(Material provided Opens)
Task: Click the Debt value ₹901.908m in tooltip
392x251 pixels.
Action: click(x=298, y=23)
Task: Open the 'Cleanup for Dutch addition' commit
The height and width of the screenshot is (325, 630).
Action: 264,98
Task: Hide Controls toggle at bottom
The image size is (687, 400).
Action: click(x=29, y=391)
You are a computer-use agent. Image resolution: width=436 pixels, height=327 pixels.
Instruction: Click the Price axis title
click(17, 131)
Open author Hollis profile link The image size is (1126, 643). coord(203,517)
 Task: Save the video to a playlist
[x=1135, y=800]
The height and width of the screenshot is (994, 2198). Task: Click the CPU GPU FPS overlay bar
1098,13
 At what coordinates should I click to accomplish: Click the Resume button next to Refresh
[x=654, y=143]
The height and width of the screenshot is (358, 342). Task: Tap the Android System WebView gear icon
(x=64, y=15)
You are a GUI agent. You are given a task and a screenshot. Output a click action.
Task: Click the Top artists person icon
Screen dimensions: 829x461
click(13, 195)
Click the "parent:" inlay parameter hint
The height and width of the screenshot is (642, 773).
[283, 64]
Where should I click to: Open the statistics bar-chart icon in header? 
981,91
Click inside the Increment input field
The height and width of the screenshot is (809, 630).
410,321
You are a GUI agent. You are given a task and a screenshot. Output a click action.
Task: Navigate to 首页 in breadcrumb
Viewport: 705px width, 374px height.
(Material provided Closes)
What you are asked to do
Exact copy required. Retype all of the entries word for word.

Result
Task: Click the Debt value ₹901.908m in tooltip
392x251 pixels.
Action: click(x=298, y=23)
Task: Open the 'Cleanup for Dutch addition' commit
The height and width of the screenshot is (325, 630).
Action: 264,98
Task: Hide Controls toggle at bottom
The image size is (687, 400).
Action: click(x=29, y=391)
You are a computer-use agent. Image resolution: width=436 pixels, height=327 pixels.
Instruction: Click the Price axis title
click(17, 131)
Open author Hollis profile link The image size is (1126, 643). coord(203,517)
 Task: Save the video to a playlist
[x=1135, y=800]
The height and width of the screenshot is (994, 2198). Task: Click the CPU GPU FPS overlay bar
1098,13
 At what coordinates should I click to accomplish: Click the Resume button next to Refresh
[x=654, y=143]
The height and width of the screenshot is (358, 342). Task: Tap the Android System WebView gear icon
(x=64, y=15)
You are a GUI agent. You are given a task and a screenshot. Output a click action.
Task: Click the Top artists person icon
Screen dimensions: 829x461
click(13, 195)
Click the "parent:" inlay parameter hint
The height and width of the screenshot is (642, 773).
[283, 64]
Where should I click to: Open the statistics bar-chart icon in header? 
981,91
Click inside the Increment input field
The height and width of the screenshot is (809, 630).
410,321
You are a GUI agent. You are given a task and a screenshot. Output a click action.
Task: Navigate to 首页 in breadcrumb
Viewport: 705px width, 374px height.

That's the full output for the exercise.